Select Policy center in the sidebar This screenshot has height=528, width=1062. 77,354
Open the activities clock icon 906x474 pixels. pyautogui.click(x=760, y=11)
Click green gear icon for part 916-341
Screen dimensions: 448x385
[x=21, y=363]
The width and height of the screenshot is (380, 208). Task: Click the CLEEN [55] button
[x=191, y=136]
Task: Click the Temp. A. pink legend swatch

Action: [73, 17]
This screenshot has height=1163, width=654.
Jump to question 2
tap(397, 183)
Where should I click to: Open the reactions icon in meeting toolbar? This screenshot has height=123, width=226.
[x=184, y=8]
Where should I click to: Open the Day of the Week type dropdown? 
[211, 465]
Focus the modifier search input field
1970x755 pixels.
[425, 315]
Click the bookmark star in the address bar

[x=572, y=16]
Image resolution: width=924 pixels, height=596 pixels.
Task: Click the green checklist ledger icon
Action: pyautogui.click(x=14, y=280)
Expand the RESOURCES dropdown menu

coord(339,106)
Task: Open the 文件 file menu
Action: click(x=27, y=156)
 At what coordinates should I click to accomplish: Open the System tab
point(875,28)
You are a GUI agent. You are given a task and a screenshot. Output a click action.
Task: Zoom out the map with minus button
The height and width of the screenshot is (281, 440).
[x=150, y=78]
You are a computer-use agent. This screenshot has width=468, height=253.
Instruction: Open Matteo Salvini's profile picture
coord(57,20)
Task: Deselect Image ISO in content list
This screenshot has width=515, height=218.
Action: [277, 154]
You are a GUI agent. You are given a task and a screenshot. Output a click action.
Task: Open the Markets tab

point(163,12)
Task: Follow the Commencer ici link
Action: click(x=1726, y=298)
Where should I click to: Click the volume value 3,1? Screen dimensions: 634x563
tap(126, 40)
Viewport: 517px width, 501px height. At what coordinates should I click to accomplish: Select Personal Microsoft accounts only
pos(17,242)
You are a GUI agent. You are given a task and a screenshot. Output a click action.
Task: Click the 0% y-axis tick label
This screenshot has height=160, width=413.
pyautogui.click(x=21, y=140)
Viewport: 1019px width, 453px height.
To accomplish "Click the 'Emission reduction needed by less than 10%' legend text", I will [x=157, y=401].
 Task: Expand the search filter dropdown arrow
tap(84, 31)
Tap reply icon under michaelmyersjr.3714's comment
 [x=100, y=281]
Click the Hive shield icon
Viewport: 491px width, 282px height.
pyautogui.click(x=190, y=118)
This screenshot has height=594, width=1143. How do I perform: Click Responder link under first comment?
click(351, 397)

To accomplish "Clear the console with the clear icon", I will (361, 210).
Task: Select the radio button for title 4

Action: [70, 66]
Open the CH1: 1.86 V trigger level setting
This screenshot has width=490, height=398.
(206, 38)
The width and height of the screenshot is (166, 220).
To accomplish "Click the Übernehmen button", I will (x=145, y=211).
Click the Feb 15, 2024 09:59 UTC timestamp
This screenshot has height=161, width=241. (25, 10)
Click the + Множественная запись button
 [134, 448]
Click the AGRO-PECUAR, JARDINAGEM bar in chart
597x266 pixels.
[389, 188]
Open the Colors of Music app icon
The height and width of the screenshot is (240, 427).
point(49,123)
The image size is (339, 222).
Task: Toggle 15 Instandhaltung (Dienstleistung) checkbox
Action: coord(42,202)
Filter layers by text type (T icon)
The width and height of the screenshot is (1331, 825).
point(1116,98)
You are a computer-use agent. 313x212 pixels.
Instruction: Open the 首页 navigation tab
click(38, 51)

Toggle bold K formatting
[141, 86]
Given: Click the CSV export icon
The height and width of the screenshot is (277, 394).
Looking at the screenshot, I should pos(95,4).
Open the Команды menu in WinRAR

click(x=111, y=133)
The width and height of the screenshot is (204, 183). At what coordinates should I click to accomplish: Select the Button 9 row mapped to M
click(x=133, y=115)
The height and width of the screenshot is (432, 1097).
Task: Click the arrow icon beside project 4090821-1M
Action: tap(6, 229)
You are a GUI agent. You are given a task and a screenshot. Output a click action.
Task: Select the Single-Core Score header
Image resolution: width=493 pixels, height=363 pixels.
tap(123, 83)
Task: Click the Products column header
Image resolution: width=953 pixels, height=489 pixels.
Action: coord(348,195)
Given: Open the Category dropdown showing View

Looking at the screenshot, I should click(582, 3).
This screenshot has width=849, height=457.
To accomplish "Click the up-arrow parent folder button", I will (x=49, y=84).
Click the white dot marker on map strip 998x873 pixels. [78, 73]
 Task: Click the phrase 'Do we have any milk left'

───

- [EXERCISE]:
Based on the listing, determine the number of lines that include the string "computer", and give that number without further text.

- [THE COMPLETED TASK]:
2